Historically, the operating system has always been an ideal place to implement observability, security, and networking functionality due to the kernel’s privileged ability to oversee and control the entire system. At the same time, an operating system kernel is hard to evolve due to its central role and high requirement towards stability and security. The rate of innovation at the operating system level has thus traditionally been lower compared to functionality implemented outside of the operating system.
从历史上看,由于内核具有监督和控制整个系统的特权能力,操作系统一直是实现可观察性,安全性和网络功能的理想场所。同时,操作系统内核由于其核心作用以及对稳定性和安全性的高要求而难以发展。因此,与在操作系统之外实现的功能相比,操作系统级别的创新率传统上较低。

eBPF changes this formula fundamentally. By allowing to run sandboxed programs within the operating system, application developers can run eBPF programs to add additional capabilities to the operating system at runtime. The operating system then guarantees safety and execution efficiency as if natively compiled with the aid of a Just-In-Time (JIT) compiler and verification engine.

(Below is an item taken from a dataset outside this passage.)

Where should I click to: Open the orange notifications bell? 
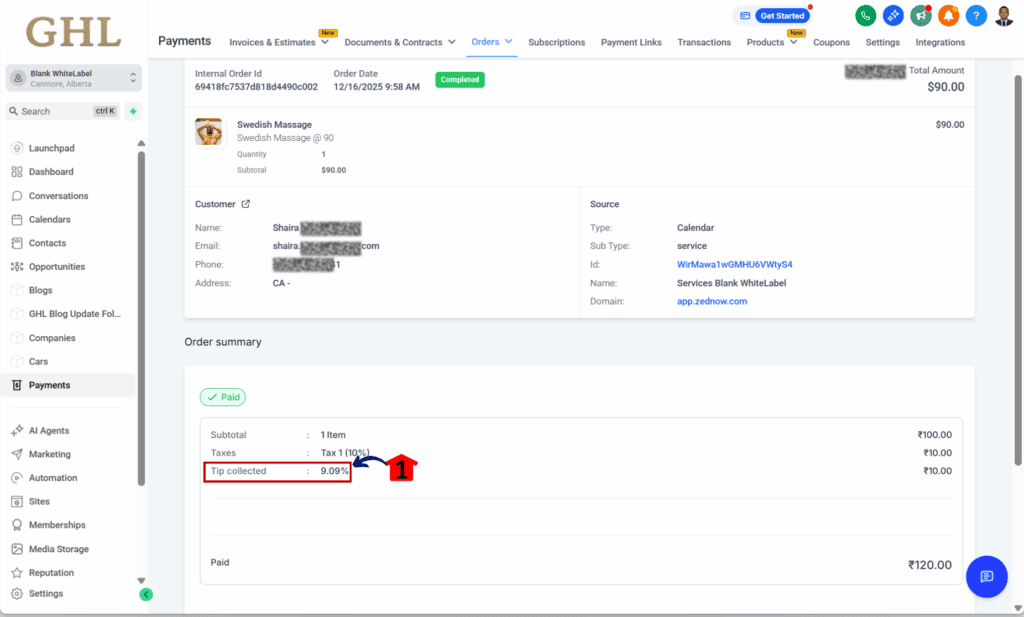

This has led to a wave of eBPF-based projects covering a wide array of use cases, including next-generation networking, observability, and security functionality.
eBPF从根本上改变了这个公式。通过允许在操作系统中运行沙盒程序,应用程序开发人员可以运行 eBPF 程序,以便在运行时向操作系统添加其他功能。然后,操作系统保证安全性和执行效率,就像在实时(JIT)编译器和验证引擎的帮助下进行本机编译一样。这导致了一波基于eBPF的项目,涵盖了广泛的用例,包括下一代网络,可观察性和安全功能。
today, eBPF is used extensively to drive a wide variety of use cases: Providing high-performance networking and load-balancing in modern data centers and cloud native environments, extracting fine-grained security observability data at low overhead, helping application developers trace applications, providing insights for performance troubleshooting, preventive application and container runtime security enforcement, and much more. The possibilities are endless, and the innovation that eBPF is unlocked has only just begun.
如今,eBPF被广泛用于驱动各种用例:在现代数据中心和云原生环境中提供高性能网络和负载平衡,以低开销提取细粒度的安全可观察性数据,帮助应用程序开发人员跟踪应用程序,为性能故障排除、预防性应用程序和容器运行时安全实施提供见解等等。可能性是无穷无尽的,eBPF解锁的创新才刚刚开始。
eBPF programs are event-driven and are run when the kernel or an application passes a certain hook point. Pre-defined hooks include system calls, function entry/exit, kernel tracepoints, network events, and several others.
eBPF 程序是事件驱动的,在内核或应用程序通过某个挂钩点时运行。预定义的挂钩包括系统调用、函数进入/退出、内核跟踪点、网络事件和其他几个。

If a predefined hook does not exist for a particular need, it is possible to create a kernel probe (kprobe) or user probe (uprobe) to attach eBPF programs almost anywhere in kernel or user applications.
如果不存在针对特定需求的预定义钩子,则可以创建内核探测器(kprobe)或用户探测器(uprobe),以将eBPF程序附加到内核或用户应用程序中的几乎任何位置。

In a lot of scenarios, eBPF is not used directly but indirectly via projects like Cilium, bcc, or bpftrace which provide an abstraction on top of eBPF and do not require to write programs directly but instead offer the ability to specify intent-based definitions which are then implemented with eBPF.
在很多情况下,eBPF不是直接使用,而是通过Cilium,bcc或bpftrace等项目间接使用,这些项目在eBPF之上提供抽象,不需要直接编写程序,而是提供指定基于意图的定义的能力,然后使用eBPF实现。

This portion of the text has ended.